In Canada, aboriginal title is considered a sui generis interest in land. Aboriginal title has been described this way in order to distinguish it from other proprietary interests, but also due to the fact its characteristics cannot be explained by reference either to only the common law rules of real property, or to only the rules of property found in Indigenous legal systems. The Supreme Court of Canada has characterised the idea that aboriginal title is sui generis as the unifying principle underlying the various dimensions of that title. Aboriginal title is properly construed as neither a real right nor a personal right, despite the fact that it appears to share characteristics of both real and personal rights. Aboriginal title refers to the concept of a sui generis right in land that originates from the exclusive occupation and use of a specific territory by an aboriginal group over which the group has a native historic attachment.

== Source of aboriginal title ==
In St. Catherine’s Milling and Lumber Co. v. The Queen (1888), the Supreme Court initially described aboriginal title as a “personal and usufructuary right” which derives its source from the Royal Proclamation of 1763. However, the Supreme Court's understanding of aboriginal title in Canadian constitutional law has changed over time. While the Royal Proclamation recognized the existence of aboriginal title, the constitutional document issued by King George III is not its source. It is now clear in Canadian constitutional law that the doctrine of terra nullius (roughly, "no man's land") never applied in Canada. To apply terra nullius would ignore aboriginal groups' relationship to the land and imply that prior to the assertion of Crown sovereignty, all land in Canada had never been occupied. Instead, the Royal Proclamation expressly recognizes that aboriginal peoples were in possession of the land prior to assertion of British sovereignty. Given that it arises from the prior occupation of land by indigenous people, aboriginal interest in land is described as a "burden" on the Crown's underlying title. This prior occupation is of importance and illustrates the sui generis, or unique, nature of aboriginal title. In Guerin v The Queen (1984), the Supreme Court described aboriginal title as a right that derives from indigenous people's historic occupation and possession of their traditional lands. The fact that aboriginal title arises from a possession before the assertion of European sovereignty is the principal element that differentiates it from estates such as fee simple estates. However, aboriginal title does confer ownership rights similar to those associated with a fee simple.

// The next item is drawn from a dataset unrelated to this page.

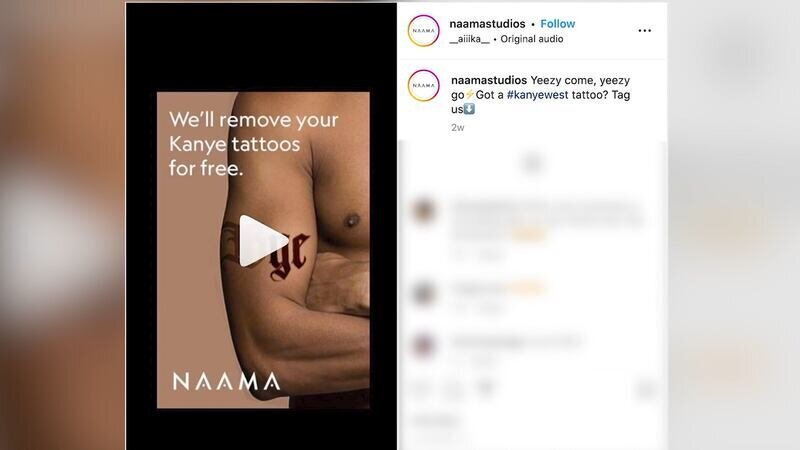Open the Original audio link
800x450 pixels.
pos(532,39)
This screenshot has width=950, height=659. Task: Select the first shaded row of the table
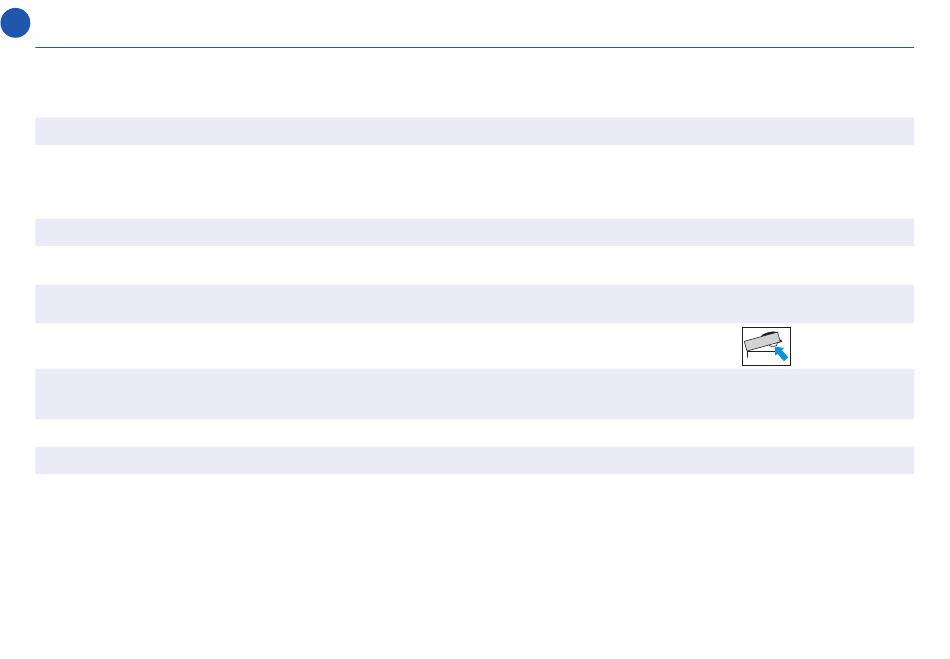pos(474,131)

In Tsilhqot’in Nation v. British Columbia (2014), the Supreme Court stated:

The characteristics of Aboriginal title flow from the special relationship between the Crown and the Aboriginal group in question. It is this relationship that makes Aboriginal title sui generis or unique. Aboriginal title is what it is, the unique product of the historic relationship between the Crown and the Aboriginal group in question. Analogies to other forms of property ownership, for example, fee simple, may help us to understand aspects of Aboriginal title. But they cannot dictate precisely what it is or is not. As Justice Gérard Vincent La Forest put it in Delgamuukw v. British Columbia, Aboriginal title “is not equated with fee simple ownership; nor can it be described with reference to traditional property law concepts".

== Content of aboriginal title ==
Aboriginal title to land can be described by two main characteristics. First, aboriginal title provides a right of exclusive use and occupation over the land held. The purposes for which the land is held does not need to be limited to aboriginal practices, customs and traditions that are integral to distinctive aboriginal cultures. In other words, aboriginal title to land is not limited in any way to the historic and traditional uses of land by aboriginal people (e.g., hunting or fishing). Instead, aboriginal title encompasses a wide variety of uses that includes natural resources on and under the ground.

Aboriginal title confers the right to decide how the land will be used, enjoyed, occupied, possessed, pro-actively used and managed, and the right to the economic benefits of the land. In other words, "[w]hat aboriginal title confers is the right to the land itself".

However, there is an inherent limit to these uses, which is described by the second main characteristic of aboriginal title. The land cannot be used in a manner that is irreconcilable with the nature of the community's attachment to the land in question. In other words, the exclusive protected use of land by indigenous people must not be completely inconsistent with the nature of the community's attachment to the land which forms the basis of a particular group's claim to aboriginal title.